The country music star's daughter Indiana was just 2 years old when her mother died of cervical cancer.
/ Source: TODAY

Rory Feek says his 6-year-old daughter, Indiana, can recognize her late mom Joey Feek's voice on the radio.

The country music star, 54, told People magazine that he and Indiana were recently dining with loved ones when the little girl heard music playing faintly in the background. "Indiana goes, ‘It’s Mama,'” Rory remembered. “Indiana starts singing the song, and I thought, ‘No.’ I couldn’t really hear it. All of us got really quiet, and it took a lot of work for me to realize that’s Joey. One of our songs was playing on the radio.”

Joey Martin Feek and Rory Lee Feek
Country music singer Joey Feek, left, pictured with husband Rory, died of cervical cancer four years ago at age 40.AP

“She’s highly aware of her mama, her mama’s voice, what her mama looks like. She keeps her alive, just like I do," he added.

Indiana, who has Down syndrome, was just 2 years old when Joey — Rory’s partner in love and in music as part of the country duo Joey + Rory — died of cervical cancer at age 40 in March 2016.

Though her mom has been gone for more than half of her life, Indiana is aware of her presence all around the Tennessee farm where she lives with Rory, and at her gravesite in a nearby cemetery. Joey's final resting place is a “beautiful place where we walk and spend a lot of time,” said Rory, adding that Indiana will sometimes “lay down right in front of mama’s cross and look up at the sky.”

As Indiana gets older, she understands more about her mother's death and "she’s talking about things differently,” Rory shared. “Now every time we leave (the cemetery), she wants to kiss Mama’s cross, every single time."

Rory documents his life as a single dad in the new docuseries "This Life I Live," which airs Sundays on RFD-TV. Though carrying on without Joey by his side has been painful, Rory, who has two adult daughters, Heidi, 33, and Hopie, 29, from an earlier marriage, said he has learned to embrace joy whenever he can.

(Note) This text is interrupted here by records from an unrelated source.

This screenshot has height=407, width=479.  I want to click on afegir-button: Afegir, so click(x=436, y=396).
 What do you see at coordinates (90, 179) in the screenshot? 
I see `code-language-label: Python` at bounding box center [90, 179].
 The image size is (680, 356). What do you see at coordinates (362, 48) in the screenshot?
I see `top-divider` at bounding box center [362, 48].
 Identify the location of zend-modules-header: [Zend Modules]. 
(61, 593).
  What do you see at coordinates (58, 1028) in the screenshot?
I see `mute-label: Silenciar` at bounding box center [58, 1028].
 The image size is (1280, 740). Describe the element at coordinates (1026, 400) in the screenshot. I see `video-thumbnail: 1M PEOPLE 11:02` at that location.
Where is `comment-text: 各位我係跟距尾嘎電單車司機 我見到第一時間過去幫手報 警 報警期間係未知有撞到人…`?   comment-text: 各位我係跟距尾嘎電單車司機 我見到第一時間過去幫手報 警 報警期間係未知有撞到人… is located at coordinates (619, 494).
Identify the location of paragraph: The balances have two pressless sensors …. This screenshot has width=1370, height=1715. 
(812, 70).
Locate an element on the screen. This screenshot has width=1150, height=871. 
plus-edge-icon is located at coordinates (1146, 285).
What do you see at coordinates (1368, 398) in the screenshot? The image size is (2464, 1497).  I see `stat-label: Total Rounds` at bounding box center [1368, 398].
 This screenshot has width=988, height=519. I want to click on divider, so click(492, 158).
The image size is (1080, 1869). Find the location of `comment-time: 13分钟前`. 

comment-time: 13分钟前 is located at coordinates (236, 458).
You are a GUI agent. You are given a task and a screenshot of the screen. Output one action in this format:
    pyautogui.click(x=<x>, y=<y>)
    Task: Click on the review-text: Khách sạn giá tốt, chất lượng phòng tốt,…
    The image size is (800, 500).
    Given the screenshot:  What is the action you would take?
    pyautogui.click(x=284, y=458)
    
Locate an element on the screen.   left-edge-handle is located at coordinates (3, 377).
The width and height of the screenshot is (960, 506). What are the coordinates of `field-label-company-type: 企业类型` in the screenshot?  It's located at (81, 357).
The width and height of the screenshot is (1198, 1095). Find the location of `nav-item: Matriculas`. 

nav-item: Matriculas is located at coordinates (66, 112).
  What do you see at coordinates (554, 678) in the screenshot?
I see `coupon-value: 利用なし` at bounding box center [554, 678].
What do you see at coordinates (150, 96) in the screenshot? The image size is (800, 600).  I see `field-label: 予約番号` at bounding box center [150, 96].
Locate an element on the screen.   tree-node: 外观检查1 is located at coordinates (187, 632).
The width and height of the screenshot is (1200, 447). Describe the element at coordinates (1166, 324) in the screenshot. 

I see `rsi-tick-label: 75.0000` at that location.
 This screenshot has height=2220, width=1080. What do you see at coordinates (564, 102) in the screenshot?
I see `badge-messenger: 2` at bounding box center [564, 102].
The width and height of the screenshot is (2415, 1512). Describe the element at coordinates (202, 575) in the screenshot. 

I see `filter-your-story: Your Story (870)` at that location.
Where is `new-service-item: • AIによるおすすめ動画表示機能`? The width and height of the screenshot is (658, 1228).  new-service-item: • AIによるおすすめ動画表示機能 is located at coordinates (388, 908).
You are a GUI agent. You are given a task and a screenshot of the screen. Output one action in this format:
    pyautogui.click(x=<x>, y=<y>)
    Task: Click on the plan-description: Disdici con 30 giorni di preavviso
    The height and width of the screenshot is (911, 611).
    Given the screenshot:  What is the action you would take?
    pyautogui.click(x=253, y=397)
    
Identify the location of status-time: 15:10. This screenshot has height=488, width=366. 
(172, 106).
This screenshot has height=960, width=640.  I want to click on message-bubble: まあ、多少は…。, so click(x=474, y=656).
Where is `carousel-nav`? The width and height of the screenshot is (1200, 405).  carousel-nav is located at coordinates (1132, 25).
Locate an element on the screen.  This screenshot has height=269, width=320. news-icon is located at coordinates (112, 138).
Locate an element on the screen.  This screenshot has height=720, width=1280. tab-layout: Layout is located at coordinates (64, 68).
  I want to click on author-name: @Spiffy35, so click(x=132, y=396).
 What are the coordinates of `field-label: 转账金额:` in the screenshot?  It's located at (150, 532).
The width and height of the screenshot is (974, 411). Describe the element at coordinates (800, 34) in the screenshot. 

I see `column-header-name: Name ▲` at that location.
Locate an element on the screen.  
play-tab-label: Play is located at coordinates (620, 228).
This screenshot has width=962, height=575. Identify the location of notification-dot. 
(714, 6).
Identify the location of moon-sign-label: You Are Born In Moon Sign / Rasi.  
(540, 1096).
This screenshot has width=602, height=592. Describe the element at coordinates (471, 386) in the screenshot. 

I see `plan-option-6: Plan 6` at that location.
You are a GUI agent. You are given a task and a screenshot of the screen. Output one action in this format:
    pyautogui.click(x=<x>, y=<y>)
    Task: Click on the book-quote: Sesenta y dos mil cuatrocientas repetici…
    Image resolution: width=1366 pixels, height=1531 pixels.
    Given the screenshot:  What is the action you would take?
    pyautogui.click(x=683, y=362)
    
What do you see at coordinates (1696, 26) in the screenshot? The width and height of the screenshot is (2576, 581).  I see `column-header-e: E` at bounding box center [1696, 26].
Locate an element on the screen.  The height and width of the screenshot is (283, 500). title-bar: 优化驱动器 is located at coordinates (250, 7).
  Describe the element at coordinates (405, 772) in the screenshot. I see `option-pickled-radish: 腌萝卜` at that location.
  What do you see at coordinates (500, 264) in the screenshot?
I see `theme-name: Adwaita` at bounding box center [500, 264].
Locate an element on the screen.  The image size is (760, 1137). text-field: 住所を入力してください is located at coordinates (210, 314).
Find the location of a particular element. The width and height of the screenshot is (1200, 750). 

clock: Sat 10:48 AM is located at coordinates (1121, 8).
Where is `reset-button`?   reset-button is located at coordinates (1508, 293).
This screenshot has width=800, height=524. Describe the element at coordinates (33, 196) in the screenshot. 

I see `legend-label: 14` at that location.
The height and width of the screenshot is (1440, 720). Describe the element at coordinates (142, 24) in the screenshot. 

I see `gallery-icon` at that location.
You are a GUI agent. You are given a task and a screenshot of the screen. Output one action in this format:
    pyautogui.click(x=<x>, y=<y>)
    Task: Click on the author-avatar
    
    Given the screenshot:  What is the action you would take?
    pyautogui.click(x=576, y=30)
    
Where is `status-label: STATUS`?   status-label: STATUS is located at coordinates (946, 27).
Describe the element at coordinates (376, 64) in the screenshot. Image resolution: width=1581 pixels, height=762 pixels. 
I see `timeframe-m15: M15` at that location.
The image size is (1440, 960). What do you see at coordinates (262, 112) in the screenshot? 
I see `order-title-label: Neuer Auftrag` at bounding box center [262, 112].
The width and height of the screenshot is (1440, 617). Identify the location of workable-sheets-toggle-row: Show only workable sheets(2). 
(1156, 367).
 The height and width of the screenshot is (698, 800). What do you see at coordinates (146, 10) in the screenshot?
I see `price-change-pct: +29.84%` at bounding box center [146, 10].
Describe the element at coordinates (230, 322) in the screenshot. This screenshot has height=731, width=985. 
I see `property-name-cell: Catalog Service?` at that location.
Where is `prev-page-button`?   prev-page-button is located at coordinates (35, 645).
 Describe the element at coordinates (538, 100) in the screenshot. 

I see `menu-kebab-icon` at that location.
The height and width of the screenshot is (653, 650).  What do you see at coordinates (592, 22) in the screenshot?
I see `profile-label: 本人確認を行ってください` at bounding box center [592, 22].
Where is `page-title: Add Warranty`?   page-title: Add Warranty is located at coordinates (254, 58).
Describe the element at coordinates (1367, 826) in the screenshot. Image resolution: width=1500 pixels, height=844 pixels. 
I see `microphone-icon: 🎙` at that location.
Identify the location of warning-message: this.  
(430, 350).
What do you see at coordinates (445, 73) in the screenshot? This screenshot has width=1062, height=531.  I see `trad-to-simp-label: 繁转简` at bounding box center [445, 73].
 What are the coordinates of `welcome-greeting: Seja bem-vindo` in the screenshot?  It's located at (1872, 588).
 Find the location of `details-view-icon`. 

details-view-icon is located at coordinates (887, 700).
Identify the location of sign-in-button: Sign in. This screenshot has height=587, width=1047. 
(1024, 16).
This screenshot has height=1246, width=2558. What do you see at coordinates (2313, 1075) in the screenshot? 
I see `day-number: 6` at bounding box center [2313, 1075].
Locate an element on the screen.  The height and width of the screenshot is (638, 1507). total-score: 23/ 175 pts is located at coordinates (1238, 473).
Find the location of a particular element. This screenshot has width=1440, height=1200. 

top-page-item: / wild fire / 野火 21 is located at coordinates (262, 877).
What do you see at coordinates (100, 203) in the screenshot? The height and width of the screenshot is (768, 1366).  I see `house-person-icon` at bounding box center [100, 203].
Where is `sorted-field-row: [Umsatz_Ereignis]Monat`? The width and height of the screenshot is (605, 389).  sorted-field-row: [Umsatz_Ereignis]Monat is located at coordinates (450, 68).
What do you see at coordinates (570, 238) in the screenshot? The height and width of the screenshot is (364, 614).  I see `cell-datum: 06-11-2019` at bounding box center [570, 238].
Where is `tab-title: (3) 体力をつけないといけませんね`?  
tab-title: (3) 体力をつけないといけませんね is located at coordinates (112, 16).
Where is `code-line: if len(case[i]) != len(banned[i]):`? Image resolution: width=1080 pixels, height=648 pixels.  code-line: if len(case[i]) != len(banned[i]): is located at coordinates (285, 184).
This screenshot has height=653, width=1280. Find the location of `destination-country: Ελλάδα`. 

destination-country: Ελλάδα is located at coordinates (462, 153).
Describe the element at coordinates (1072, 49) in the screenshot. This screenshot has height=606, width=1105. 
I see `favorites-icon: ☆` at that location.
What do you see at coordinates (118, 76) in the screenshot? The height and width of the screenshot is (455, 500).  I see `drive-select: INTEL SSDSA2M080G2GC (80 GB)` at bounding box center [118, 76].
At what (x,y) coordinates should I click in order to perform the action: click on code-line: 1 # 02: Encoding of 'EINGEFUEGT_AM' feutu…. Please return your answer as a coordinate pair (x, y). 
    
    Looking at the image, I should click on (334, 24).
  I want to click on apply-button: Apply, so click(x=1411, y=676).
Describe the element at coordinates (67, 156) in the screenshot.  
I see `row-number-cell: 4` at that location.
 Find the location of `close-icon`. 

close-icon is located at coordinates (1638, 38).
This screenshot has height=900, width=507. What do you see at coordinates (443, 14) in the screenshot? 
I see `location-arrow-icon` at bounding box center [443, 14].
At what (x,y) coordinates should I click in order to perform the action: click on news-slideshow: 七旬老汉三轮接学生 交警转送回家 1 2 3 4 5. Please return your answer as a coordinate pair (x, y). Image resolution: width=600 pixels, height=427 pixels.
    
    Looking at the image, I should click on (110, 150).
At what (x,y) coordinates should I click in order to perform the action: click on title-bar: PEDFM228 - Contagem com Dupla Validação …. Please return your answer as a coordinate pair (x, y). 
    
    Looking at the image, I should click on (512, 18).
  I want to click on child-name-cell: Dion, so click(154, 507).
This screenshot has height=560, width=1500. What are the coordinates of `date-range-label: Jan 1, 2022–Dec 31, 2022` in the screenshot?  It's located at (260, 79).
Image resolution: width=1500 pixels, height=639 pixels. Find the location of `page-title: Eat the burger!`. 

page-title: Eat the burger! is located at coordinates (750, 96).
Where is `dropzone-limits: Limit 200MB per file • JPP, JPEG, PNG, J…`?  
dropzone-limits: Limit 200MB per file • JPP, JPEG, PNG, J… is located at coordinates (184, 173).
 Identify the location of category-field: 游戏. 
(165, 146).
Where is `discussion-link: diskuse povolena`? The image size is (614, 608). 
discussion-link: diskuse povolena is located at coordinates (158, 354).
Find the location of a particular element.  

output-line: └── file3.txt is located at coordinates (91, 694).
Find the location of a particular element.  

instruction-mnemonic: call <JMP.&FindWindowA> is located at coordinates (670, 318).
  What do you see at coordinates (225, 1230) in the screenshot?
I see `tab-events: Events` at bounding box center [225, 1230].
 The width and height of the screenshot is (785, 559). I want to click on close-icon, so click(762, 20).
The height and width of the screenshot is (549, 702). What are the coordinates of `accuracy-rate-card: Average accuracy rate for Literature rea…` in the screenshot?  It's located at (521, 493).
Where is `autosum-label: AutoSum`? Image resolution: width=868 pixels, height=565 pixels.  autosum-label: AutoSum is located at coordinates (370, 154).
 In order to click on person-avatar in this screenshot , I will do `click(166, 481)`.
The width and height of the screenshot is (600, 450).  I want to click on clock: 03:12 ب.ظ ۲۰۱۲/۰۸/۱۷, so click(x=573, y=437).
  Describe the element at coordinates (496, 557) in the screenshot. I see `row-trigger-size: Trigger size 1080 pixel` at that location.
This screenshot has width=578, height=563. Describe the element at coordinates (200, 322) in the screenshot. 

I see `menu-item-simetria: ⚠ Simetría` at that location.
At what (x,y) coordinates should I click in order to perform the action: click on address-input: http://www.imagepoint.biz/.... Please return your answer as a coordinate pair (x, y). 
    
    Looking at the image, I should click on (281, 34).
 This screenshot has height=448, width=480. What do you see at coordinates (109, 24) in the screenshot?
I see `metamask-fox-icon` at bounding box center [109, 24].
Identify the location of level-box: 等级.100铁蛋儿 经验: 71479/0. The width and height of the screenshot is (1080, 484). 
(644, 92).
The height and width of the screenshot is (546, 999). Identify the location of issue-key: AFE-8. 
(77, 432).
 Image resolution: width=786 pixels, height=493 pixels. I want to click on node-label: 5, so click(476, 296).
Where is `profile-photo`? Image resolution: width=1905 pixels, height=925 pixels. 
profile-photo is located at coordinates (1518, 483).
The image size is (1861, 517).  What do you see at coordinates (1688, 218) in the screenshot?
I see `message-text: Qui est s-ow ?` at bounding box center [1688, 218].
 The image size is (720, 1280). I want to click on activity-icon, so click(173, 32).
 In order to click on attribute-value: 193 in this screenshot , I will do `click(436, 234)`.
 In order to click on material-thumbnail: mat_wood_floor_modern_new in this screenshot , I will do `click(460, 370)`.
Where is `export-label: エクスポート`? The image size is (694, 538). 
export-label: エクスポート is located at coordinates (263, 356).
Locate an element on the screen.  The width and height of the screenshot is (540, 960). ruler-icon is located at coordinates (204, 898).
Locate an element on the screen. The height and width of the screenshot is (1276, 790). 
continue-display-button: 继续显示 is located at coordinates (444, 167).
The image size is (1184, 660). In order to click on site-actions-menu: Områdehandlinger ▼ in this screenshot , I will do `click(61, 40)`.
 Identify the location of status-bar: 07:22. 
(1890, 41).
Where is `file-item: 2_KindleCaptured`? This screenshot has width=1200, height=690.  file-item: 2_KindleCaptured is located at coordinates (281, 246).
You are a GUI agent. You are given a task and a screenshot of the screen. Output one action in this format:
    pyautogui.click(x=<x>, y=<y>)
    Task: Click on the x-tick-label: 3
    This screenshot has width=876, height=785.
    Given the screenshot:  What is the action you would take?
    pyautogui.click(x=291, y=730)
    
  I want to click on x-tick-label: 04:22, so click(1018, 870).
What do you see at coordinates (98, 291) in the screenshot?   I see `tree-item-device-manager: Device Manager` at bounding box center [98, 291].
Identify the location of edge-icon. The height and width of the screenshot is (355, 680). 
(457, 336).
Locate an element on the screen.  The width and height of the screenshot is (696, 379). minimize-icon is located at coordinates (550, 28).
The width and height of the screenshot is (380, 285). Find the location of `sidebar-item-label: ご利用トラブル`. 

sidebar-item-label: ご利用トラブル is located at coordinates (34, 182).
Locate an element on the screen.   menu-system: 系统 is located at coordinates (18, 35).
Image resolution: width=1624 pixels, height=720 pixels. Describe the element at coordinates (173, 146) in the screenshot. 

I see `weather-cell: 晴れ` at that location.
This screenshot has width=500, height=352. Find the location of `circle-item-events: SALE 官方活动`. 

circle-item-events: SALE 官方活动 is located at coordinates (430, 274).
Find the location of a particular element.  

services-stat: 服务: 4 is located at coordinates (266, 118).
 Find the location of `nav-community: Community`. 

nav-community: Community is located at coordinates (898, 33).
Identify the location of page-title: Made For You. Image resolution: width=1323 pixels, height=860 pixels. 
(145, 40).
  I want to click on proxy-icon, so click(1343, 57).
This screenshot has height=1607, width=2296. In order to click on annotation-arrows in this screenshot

“Life has a way of being OK. Life keeps going. The world keeps turning. It doesn’t mean that you don’t miss that person like crazy and that there isn’t a big void inside of you," said the musician. “But that also doesn’t mean that there can’t be a lot of joy and happiness and you can’t wake up every day pinching yourself, which is what I feel like I do.

"And I don’t think I would have known that exactly four years ago," he added.